Users were not sure what to write when sharing

Confusion on how to receive and apply the promo code

Verification step was below the fold

Too many steps in the flow

Some users were not ready to share their pregnancy news publicly

What was working

Users understood what was being asked of them

The verification step felt legitimate and trustworthy

BabyPeek Walkthrough

Based on user and stakeholder feedback, I refined and iterated the design — simplifying the sharing flow, surfacing verification above the fold, reducing steps, and adding pre-written copy options so users had a starting point without requiring them to announce their pregnancy publicly.

Results

Social posts

2,000+

#babypeek on social media

Campaign shares

4,000+

In a single 5-day campaign

Satisfaction

4.8/5

User satisfaction rating

Conversion

+75%

Overall conversion rate increase

What I Took Away

Personas aren't just deliverables

Building six personas before any design work forced every idea in the brainstorm to answer for a real person. When someone proposed a feature, the first question became “which persona does this serve?” — not “does this sound good?”

Legal constraints produce better design problems

The inducement restriction that prevented us from offering BabyPeek for free turned out to be a design gift.
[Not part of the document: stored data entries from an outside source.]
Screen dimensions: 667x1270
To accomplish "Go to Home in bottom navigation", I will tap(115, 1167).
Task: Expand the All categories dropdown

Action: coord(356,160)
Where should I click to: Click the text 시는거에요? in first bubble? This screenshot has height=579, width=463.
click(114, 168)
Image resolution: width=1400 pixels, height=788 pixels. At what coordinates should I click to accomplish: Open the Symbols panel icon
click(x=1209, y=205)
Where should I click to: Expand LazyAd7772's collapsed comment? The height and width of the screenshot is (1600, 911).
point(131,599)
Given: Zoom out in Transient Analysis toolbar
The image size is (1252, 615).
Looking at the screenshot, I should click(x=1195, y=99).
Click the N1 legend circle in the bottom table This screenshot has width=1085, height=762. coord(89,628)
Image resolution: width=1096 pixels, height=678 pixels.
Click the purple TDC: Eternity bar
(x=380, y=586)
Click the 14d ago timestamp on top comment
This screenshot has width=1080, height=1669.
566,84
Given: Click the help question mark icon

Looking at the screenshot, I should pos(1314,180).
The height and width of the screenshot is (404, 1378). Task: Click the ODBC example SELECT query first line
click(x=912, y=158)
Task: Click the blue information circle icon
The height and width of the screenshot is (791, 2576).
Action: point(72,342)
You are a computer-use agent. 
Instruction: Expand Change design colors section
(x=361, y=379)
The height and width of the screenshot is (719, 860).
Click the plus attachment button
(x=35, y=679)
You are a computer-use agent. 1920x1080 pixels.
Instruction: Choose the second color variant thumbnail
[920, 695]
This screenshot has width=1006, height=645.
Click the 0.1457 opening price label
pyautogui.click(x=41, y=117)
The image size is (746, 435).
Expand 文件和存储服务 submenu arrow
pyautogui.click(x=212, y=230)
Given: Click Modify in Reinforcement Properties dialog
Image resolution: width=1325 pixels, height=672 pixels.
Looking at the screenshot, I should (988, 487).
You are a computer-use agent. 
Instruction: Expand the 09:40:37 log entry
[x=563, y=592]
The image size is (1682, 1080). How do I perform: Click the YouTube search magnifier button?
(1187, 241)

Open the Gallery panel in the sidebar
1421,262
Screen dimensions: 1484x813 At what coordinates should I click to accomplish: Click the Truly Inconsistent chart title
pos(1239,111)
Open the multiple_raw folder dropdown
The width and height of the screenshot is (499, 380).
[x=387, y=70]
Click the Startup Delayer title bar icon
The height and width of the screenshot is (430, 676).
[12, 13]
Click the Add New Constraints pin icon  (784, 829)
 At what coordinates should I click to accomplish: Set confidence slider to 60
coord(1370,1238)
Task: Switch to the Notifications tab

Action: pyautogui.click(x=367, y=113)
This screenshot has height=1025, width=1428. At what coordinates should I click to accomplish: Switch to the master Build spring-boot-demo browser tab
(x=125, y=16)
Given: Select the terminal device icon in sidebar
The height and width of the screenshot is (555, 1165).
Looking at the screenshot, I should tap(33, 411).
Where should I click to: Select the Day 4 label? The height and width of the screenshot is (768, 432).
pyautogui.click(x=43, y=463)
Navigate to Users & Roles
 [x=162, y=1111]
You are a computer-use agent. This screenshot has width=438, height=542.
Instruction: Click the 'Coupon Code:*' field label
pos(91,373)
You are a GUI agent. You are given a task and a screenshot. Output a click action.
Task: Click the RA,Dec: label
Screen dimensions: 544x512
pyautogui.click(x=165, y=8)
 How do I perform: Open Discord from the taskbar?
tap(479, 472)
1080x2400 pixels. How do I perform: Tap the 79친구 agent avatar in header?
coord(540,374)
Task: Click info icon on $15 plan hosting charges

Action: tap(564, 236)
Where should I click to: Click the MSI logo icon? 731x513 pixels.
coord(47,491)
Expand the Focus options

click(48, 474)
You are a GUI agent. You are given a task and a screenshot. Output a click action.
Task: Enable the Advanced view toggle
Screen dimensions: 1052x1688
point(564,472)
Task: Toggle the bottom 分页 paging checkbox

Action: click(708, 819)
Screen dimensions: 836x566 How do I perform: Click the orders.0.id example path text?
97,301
It forced a mechanism that was simultaneously legal, viral, and user-respecting — and the social sharing unlock was a better solution than “just make it free” would have been.

Creating a social phenomenon requires owning every touchpoint

The campaign visuals, the sharing copy, the post-share confirmation — all of it had to be coherent for the phenomenon to happen. I held the thread across design, product, and lifecycle marketing to make sure it did.

Conversion data is a research tool

Tracking where users dropped off in the flow — and treating those drop-off points as design questions — shaped how we iterated. Every percentage point was a signal about something the experience wasn't communicating clearly enough.